### [REQUIRED TASKS]
**a)** In two sentences, summarize the article on the Brea Mall ruling.
**b)** The article on the Brea Mall ruling quotes the complaint's description of "disruptive protest." List every act included in that description.
**c)** Continue the article on the Brea Mall ruling from the point where it stops.

### [PASSAGE TO READ]
□ □ □ □ □ □ □

Panel Overturns Ruling That Action Was Preempted by Federal Labor Law

 

By KENNETH OFGANG, Staff Writer

 

The real estate trust that owns the Brea Mall can sue a labor union it accuses of disrupting its operations with loud picketing, on theories of nuisance and trespass, the Ninth U.S. Circuit Court of Appeals ruled yesterday.

The panel reversed a ruling by U.S. District Judge Cormac J. Carney of the Central District of California, who said the action against the United Brotherhood of Carpenters and Joiners of America was preempted by federal labor law.

The mall owner sued in Orange Superior Court after the union began an action against Urban Outfitters, a mall tenant who contracted with non-union subcontractors to renovate the store prior to its 2010 opening. It claimed that the union violated the mall’s “free speech” rules by failing to fill out an application, coming in front of the Urban Outfitters site, and engaging in “disruptive protest by marching in a circle, yelling, chanting loudly in unison, blowing whistles, hitting and kicking the construction barricade (which created a large hole in the barricade), and hitting their picket signs against the Mall railings, which created an intimidating and disquieting environment.”

This activity occurred on multiple occasions in October 2010, the complaint alleged, adding that a union official told the mall manager that the activity would continue until construction stopped at the site.

The union removed the action to federal court on the ground that the complaint accused it of illegal secondary boycott activity in violation of §303 of the federal Labor-Management Relations Act. The plaintiff moved to remand the case to state court, but the district judge denied the motion on the ground that the claims of nuisance and trespass were completely preempted by federal law.

Claims Dismissed

After the plaintiff amended its complaint, Carney dismissed all of the state claims, limiting the plaintiff to a claim under §303, which the plaintiff voluntarily dismissed in order to appeal.

□ □ □ □ □ □ □

Entries for locating words and elements
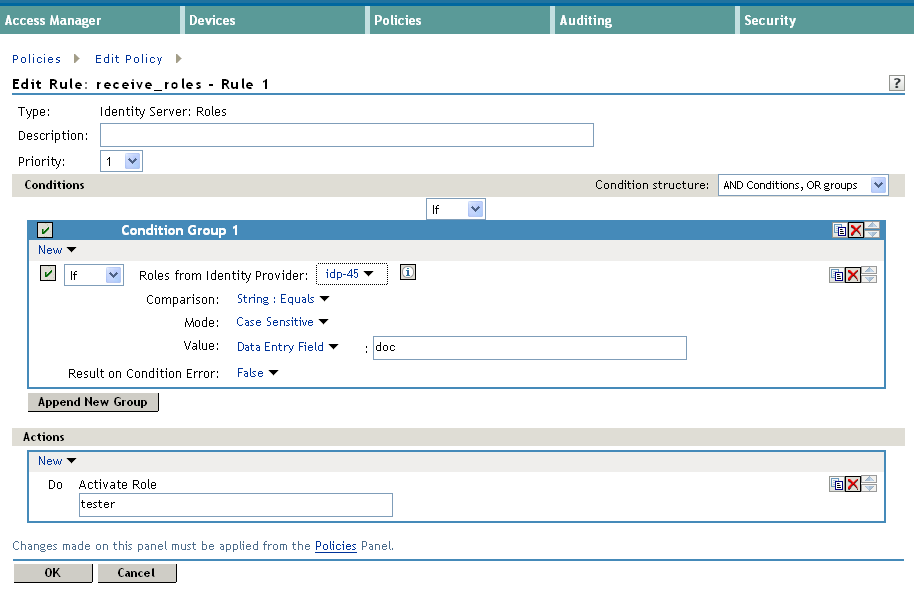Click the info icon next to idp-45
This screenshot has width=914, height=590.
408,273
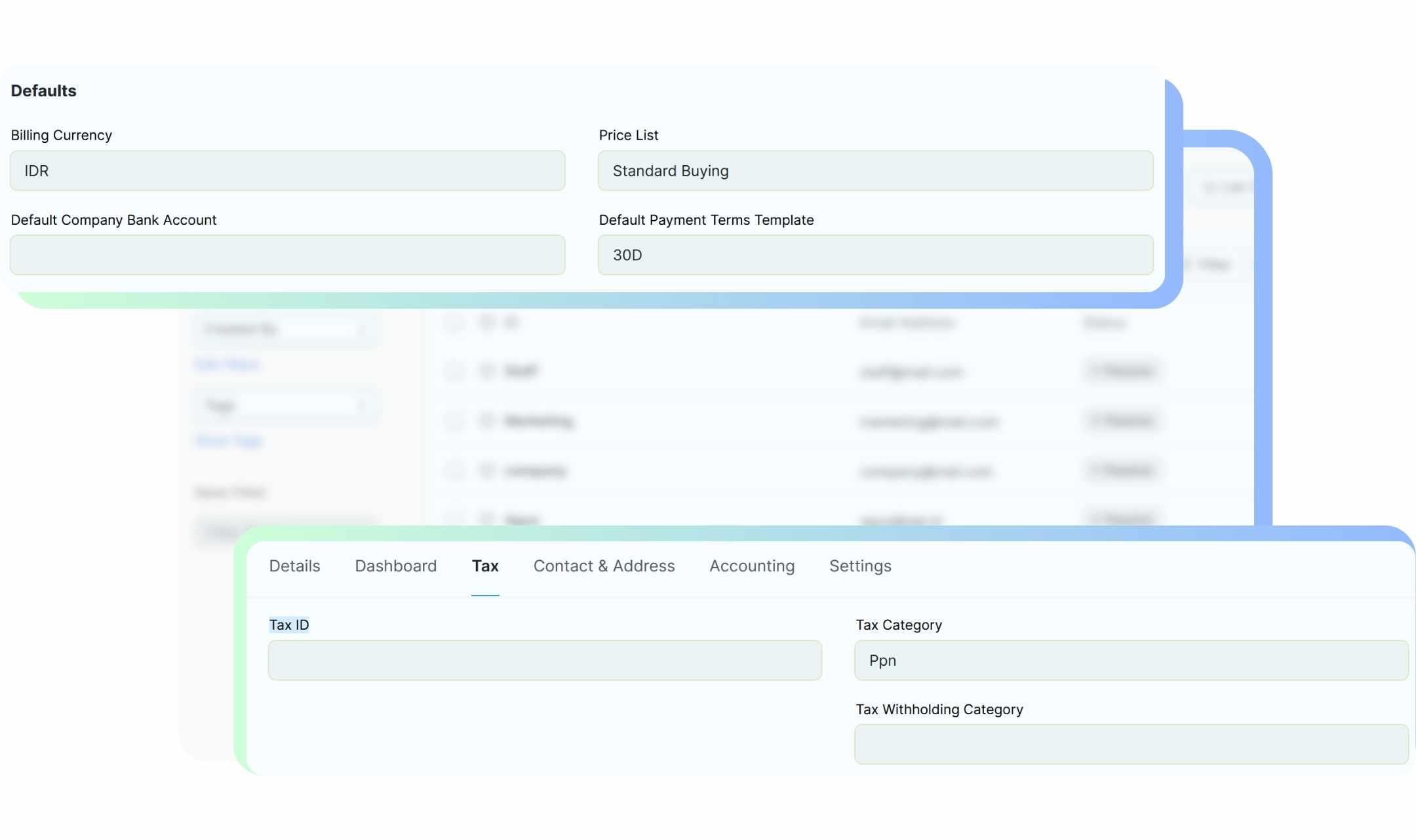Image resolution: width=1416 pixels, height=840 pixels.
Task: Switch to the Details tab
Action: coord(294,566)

□ □ □ □ □ □ □

### [ANSWERS PER TASK]
**a)** The Ninth U.S. Circuit Court of Appeals ruled that the real estate trust that owns the Brea Mall can sue the United Brotherhood of Carpenters and Joiners of America for nuisance and trespass over loud picketing. This reversed U.S. District Judge Cormac J. Carney, who had found the action preempted by federal labor law after the union removed the case from Orange Superior Court and who then dismissed the state claims.

**b)**
- Marching in a circle
- Yelling
- Chanting loudly in unison
- Blowing whistles
- Hitting and kicking the construction barricade
- Hitting their picket signs against the Mall railings

**c)**
Judge Jay S. Bybee, writing for the Ninth Circuit, concluded that Congress has not preempted the field of regulation of union picketing activity, and that state law on the subject is only preempted when it conflicts with federal law.

He cited Sears, Roebuck & Co. v. San Diego Cnty. Dist. Council of Carpenters, 436 U.S. 180 (1978), which said that a trespass suit concerning the location of union picketing did not interfere with the objectives of federal labor law and was not preempted.

In this case, he said, the claims raised by the mall do not conflict with federal law because Congress did not intend to preempt suits based on “property-based torts.”

He elaborated:

“The Mall is not seeking to prevent or punish labor conduct, but only conduct that violates the Mall’s time, place, and manner rules. Thus, this suit is not, fundamentally, a labor case in the guise of an action in trespass; it is a trespass case complaining only incidentally, at most, about union conduct….[W]e conclude that § 303 does not fully preempt any suit that is based on conduct arguably prohibited by the secondary boycott provisions of § 8 and made actionable by § 303.”

Allowing the mall to sue for trespass and nuisance, he went on to say, would not impinge on any of the rights extended to the union and its members by federal labor law. As in Sears, he said, the plaintiff’s claims fall “within the longstanding exception for conduct which touche[s] interests so deeply rooted in local feeling and responsibility that pre-emption could not be inferred in the absence of clear evidence of congressional intent.”

Case Remanded

The court sent the case back to the district court for consideration of the state claims. Although the case should have been remanded when the defendant moved for it, since there was a lack of complete preemption, Bybee explained, it will now remain in federal court because the plaintiff waived its right to remand when it pled a §303 cause of action in its amended complaint.

Judge Ronald Gould and visiting District Judge Edward Chen of the Northern District of California concurred in the opinion.

The case was argued in the Ninth Circuit by Stacey McKee Knight of Katten Muchin Rosenman LLP in Los Angeles for the plaintiff Real Property Trust and Yuliya S. Mirzoyan of  DeCarlo & Shanley in Los Angeles for the union.

The case is Retail Property Trust v. United Brotherhood of Carpenters and Joiners of America, 12-56427.